Cogence Search’s Mark Husband on the fallacy of cheap legal services
The respected legal commentator (and fan of mammals) Bruce MacEwen recently commented: ‘Of course, while hedgehogs know one big thing – that BigLaw hasn’t changed and hasn’t needed to so far – foxes know many things.
For example: a) 95% of the work on that indispensable “international M&A” deal consists of due diligence scutwork suitable for the skills of any conscientious team of $25/hour freelancers; b) IBM’s Watson is fast approaching the ability to understand language in context, and did we mention it has Moore’s Law on its side?; and c) pricing and efficiency pressure is actually not coming from the GCs [general counsel] and law departments of clients but from the CFOs [chief financial officers] and finance departments, who don’t give a fig about our noble profession and don’t consider it their problem to ensure the profitability, or even the existence, of the Global 50.’
Moore’s Law relates to processor speed and definitely not the speed at which we are approaching ‘singularity’ or artificial general intelligence, which is guessed at but remains unknowable.

Dataset extract
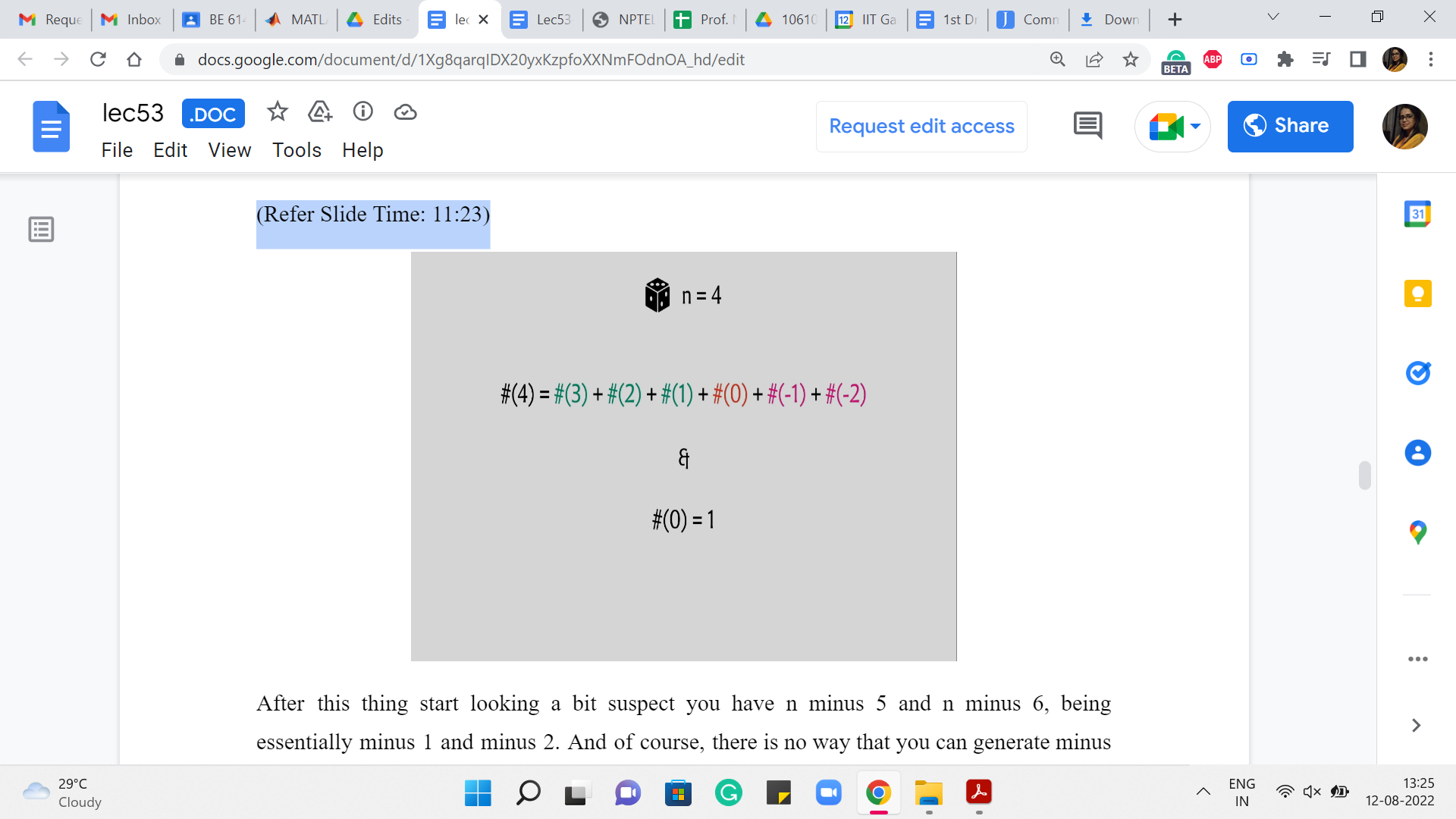Open comment history icon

Exercise task 1
Please return the passage of the legal services article from "Cogence Search’s Mark" to "know many things.", word for word.
Exercise task 2
According to the legal services article, what does Moore's Law relate to?
The data has no role here.

Solution 1
Cogence Search’s Mark Husband on the fallacy of cheap legal services
The respected legal commentator (and fan of mammals) Bruce MacEwen recently commented: ‘Of course, while hedgehogs know one big thing – that BigLaw hasn’t changed and hasn’t needed to so far – foxes know many things.

Solution 2
Processor speed.